Accurate identification of coal structure is of great significance to CBM exploration and development [15,16,17]. As a porous material, coal rock contains abundant pores and fractures. Pore and fracture structure affect the permeability and deformation of coal. The methods used to measure the pore structure of coal mainly include the mercury injection method, low-temperature liquid nitrogen adsorption method, low-temperature carbon dioxide adsorption method, small angle X-ray scattering method, atomic force microscope, scanning electron microscope, and other physical and photoelectromagnetic methods. The pore structure is studied by the high-pressure mercury injection method in this paper [18,19,20,21,22,23,24,25,26,27]. The pores measured, by pore diameter d, are divided into the micropore (d < 10 nm), transition pore (10 nm < d < 100 nm), mesopore (100 nm < d < 1 μm), macropore (1 μm < d < 10 μm) and micro fracture (d > 10 μm) [28]. The fractal dimension is used to quantificationally measure the features of pore surface and structure space, revealing the characteristics of space or structures. The volume fractal dimension is used to characterize the spatial heterogeneity of pore structure, and the surface fractal dimension is used to characterize the roughness of pore surface [20,29,30,31,32,33,34,35,36].
The relationship between pore properties and permeability has been extensively investigated by numerous researchers. Zhang et al. [37] combined the mercury injection experiment, computed tomography (CT) experiment, gas adsorption and desorption experiment, and the seepage experiment, and concluded that the degree of pore accumulation is the dominant factor affecting permeability change. Cheng [38] and Qin [39] obtained pore throat parameters at the scale of porous media with the mercury injection porosity (MIP) digital core reconstruction model and micro-computed tomography (micro-CT) images, respectively. The permeability contribution was evaluated according to pore connectivity, connectivity parameters, fractal dimension, and pore throat parameters. In addition, Hu et al. [40] established a multiple regression model of the influence of pore structure on the porosity and permeability of low-permeability sandstone reservoirs using multiple stepwise regression analysis; the multiple regression equation has high reliability and practicability.
This paper used the developed coal rock seepage–adsorption–deformation synchronous test device to test coal permeability evolution. Using nitrogen and helium as experimental gases, the coal permeability at different pressures was measured. The relationship between adsorption strain and permeability was analyzed, and the mechanism of adsorption on permeability was described in detail. In addition, the pore structure characteristics of coal samples were tested, and the roughness of the pore surface was measured by surface fractal dimension.

2. Experimental Tests

2.1. Coal Sample Preparation

Some coal blocks were collected from No. 9 coal seam of Tangshan Mine, situated in the northwestern region of the Kaiping coalfield in Hebei Province, China. The samples were taken at a depth of 900 m and exhibited an initial coalbed methane content of approximately 8 m3/t, classifying the mine as high gas. The measured average maximum vitrinite reflectance (R0,max%) of coal is 0.97%; considering this, No. 9 coal in Tangshan Mine belongs to the middle rank of coal. Coal samples were processed as cylinders with a diameter of approximately 2.5 cm and a height of approximately 5.0 cm, oriented along the parallel bedding direction. Following a 30 h dehumidification and drying process, the samples were stored in a dry environment. Cylindrical coal samples were used for simultaneous adsorption–permeation–deformation testing. Additionally, coal fragments were gathered for pore structure analysis using MIP tests.

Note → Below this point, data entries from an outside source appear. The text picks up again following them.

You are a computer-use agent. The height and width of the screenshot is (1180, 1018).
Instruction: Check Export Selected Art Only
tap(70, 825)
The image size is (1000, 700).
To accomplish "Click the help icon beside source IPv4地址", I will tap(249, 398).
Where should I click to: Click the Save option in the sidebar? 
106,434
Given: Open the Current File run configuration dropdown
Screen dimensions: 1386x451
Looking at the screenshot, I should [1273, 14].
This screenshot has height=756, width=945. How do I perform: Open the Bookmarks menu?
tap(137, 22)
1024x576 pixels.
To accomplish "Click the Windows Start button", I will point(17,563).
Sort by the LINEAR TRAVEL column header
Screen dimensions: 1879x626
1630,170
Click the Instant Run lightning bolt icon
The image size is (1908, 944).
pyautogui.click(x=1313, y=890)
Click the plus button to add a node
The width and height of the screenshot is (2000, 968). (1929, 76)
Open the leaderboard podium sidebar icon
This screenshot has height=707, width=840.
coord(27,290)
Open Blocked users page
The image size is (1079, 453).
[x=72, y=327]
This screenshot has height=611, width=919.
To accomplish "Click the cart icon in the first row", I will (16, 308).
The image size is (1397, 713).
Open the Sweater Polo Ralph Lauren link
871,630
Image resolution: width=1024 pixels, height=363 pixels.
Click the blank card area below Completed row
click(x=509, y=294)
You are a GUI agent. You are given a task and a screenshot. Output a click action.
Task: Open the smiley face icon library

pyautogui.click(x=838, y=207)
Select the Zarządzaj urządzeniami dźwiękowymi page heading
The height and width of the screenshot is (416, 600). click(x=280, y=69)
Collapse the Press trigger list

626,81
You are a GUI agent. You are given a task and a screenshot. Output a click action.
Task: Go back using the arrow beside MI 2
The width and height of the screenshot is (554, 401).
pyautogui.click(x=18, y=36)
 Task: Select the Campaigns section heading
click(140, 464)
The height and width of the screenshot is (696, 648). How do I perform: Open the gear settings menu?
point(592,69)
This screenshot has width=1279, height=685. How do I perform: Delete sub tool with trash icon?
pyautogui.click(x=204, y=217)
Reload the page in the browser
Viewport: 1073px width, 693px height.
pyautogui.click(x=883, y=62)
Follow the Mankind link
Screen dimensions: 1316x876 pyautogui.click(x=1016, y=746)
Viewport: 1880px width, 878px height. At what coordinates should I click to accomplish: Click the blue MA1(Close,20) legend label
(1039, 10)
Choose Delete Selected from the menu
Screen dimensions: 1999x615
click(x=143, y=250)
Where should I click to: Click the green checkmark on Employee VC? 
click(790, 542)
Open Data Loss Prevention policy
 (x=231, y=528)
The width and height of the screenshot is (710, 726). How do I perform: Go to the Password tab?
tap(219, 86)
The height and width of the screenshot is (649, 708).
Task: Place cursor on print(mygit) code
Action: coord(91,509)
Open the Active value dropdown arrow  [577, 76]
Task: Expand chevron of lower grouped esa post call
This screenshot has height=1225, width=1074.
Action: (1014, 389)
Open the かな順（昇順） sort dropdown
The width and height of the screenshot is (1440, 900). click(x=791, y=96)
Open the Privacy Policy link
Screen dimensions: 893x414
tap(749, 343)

2.2. Adsorption-Permeability Experiment

2.2.1. Experimental Equipment

The adsorption–permeability experiment was conducted using a “Permeation and Adsorption Simultaneous Test System”, which primarily consists of four integral components: a gas flowrate quantification module, a coal deformation measurement system, a gas pressure regulation mechanism, and an autonomous stress control unit, as depicted in Figure 1. This system is capable of simultaneously measuring the permeability, coal deformation, and gas adsorption capacity of samples. The permeability assessment was conducted in compliance with the Chinese National Standard SY/T 5336-2006 [41], pertaining to Core Analysis Methods. Given the low permeability of the Tangshan coal samples, the gas flow at the device’s outlet was minimal during the permeability test. Therefore, a gas collection device, indicated as element C in Figure 1, was employed to measure the outlet gas flow using the drainage method. The reference cylinder was connected to the stress sensor to monitor the inlet pressure and the gas pressure in the reference cylinder in real time.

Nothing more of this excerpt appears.